January 4, 2021 - 11:38am

Jack Ma, flamboyant Chinese billionaire co-founder of ecommerce colossus Alibaba.com and of fintech group Ant Holdings, appears to have gone missing after criticising China’s financial regulations.

Ma has not appeared in public since a controversial speech given at the Bund Finance Summit in Shanghai in October last year, in which he criticised China’s banking regulations. Ma made the speech on 24 October, the day after Ant Group’s IPO listing was priced, and on 3 November, Ant Group’s record-breaking $37bn IPO was suspended. Then on Christmas Eve the Chinese government announced an antitrust probe into Alibaba, citing concerns over ‘monopolistic practices’. Ma has not been seen since.

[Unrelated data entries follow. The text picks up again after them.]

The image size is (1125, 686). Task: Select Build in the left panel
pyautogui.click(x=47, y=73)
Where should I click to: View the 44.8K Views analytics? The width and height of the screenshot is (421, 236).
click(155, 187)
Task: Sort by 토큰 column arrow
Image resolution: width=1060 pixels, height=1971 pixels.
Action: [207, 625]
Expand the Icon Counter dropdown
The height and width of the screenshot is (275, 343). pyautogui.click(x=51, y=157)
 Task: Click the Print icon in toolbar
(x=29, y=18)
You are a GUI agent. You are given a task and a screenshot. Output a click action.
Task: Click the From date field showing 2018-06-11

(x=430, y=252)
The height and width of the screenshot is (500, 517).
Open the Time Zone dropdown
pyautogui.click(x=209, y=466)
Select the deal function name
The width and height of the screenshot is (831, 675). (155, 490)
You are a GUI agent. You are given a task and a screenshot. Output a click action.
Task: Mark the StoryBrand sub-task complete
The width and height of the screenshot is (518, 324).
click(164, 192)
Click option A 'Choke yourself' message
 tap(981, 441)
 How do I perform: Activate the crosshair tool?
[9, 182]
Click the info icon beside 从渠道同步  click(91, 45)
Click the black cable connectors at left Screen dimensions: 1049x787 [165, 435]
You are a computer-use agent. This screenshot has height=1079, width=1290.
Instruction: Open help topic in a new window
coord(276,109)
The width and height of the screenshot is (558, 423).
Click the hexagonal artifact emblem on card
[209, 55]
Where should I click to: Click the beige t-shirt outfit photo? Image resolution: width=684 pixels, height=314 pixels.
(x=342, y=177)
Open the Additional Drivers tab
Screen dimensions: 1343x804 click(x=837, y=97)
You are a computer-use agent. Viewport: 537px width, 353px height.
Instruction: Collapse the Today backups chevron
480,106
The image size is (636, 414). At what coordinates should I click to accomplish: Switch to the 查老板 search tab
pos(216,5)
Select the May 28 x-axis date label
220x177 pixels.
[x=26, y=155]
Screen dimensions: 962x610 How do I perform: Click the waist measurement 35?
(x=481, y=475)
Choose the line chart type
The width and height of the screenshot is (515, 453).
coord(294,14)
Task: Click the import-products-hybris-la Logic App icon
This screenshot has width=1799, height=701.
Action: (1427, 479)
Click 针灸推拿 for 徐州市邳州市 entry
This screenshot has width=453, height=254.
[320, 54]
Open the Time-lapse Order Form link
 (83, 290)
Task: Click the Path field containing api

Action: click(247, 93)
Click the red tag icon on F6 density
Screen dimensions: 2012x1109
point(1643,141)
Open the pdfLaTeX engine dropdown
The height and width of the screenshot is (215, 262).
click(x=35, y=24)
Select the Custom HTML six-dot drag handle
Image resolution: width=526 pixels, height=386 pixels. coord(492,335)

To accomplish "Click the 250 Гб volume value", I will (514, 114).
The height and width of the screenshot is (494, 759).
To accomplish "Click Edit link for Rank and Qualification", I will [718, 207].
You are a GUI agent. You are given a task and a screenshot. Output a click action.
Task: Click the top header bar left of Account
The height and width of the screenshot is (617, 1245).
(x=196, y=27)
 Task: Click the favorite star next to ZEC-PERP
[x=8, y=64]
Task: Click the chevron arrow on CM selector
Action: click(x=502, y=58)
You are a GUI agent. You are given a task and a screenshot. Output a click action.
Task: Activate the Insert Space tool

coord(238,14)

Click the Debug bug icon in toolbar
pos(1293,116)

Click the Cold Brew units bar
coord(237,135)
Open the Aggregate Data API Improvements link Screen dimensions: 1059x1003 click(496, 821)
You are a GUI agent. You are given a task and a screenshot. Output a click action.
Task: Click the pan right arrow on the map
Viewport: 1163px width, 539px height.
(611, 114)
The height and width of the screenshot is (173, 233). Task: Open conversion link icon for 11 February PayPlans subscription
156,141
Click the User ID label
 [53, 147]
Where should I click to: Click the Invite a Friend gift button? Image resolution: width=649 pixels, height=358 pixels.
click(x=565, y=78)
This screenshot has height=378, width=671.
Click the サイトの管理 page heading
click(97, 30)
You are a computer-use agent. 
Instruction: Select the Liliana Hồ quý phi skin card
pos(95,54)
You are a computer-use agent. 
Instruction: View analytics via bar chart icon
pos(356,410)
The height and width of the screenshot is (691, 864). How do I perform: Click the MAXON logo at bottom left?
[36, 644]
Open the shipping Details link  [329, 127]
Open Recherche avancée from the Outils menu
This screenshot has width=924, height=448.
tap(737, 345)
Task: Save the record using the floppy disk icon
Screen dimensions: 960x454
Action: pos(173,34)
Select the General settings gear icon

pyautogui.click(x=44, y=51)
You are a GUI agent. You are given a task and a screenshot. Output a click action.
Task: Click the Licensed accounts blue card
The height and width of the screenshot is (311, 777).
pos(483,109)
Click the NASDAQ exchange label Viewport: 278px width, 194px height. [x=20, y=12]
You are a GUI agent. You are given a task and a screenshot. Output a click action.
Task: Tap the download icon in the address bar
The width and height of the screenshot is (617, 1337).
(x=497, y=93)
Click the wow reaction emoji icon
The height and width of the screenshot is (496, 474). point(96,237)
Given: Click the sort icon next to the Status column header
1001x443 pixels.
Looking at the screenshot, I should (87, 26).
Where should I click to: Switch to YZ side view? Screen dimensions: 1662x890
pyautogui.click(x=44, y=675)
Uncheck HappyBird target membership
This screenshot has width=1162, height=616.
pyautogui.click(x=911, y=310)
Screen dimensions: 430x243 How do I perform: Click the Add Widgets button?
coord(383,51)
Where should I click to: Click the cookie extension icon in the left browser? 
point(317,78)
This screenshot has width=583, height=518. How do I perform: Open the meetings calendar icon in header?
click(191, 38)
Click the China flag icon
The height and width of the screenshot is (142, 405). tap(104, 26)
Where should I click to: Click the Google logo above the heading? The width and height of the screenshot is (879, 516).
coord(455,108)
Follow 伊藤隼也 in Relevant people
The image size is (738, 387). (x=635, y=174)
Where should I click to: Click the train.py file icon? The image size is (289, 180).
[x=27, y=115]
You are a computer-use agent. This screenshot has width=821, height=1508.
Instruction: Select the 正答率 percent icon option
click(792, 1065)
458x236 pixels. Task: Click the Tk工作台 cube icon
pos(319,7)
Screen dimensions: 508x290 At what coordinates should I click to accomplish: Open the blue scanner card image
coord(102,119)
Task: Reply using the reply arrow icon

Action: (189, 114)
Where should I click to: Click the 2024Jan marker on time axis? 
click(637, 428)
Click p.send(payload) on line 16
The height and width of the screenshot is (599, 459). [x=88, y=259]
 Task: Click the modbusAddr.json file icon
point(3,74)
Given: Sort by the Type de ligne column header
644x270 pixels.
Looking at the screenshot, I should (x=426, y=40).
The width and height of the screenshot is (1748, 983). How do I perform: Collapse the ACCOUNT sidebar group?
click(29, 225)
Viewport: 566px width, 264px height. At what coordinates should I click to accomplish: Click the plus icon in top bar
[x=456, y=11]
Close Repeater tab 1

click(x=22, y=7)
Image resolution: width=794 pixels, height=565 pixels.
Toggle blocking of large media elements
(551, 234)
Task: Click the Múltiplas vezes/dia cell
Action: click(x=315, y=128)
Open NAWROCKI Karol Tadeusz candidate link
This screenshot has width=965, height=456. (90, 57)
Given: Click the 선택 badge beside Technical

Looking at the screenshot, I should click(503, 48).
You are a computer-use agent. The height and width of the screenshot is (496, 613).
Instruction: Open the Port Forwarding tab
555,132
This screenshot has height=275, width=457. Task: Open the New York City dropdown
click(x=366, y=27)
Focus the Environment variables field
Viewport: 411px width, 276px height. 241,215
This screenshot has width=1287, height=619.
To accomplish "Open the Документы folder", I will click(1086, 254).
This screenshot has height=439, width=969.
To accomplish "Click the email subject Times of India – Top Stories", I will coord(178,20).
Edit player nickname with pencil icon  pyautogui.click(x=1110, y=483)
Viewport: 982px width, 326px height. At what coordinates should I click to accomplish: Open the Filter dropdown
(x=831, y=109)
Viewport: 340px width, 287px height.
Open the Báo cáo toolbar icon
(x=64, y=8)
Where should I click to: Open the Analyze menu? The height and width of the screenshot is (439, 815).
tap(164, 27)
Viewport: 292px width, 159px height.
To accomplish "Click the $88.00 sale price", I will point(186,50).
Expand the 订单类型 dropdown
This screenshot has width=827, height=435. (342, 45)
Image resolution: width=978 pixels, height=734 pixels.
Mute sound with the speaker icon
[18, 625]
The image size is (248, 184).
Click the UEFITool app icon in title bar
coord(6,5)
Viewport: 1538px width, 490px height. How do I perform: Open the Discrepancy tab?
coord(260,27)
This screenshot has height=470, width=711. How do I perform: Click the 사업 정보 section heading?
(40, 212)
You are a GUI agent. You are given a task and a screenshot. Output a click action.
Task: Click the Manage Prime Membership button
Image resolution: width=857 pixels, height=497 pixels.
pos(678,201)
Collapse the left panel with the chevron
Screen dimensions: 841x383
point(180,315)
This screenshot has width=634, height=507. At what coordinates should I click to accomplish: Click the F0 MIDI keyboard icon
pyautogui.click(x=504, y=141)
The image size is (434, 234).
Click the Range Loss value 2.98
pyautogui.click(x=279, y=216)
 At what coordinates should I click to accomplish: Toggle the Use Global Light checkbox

The prevailing narrative in this story has been one about an autocratic Chinese regime punishing a prominent business figure who dared to speak out. But there are other dynamics at play too. In a commentary in People’s Daily (one of the CCP’s official newspapers) on the Alibaba antitrust probe, Yu Chao notes the importance of the ‘platform economy’ to China’s development, but also its tendency toward market concentration. The picture that emerges has striking parallels in the West — see for example recent antitrust action against Google — and implies a brutal high-level struggle over where power lies in the world’s emerging digital economy.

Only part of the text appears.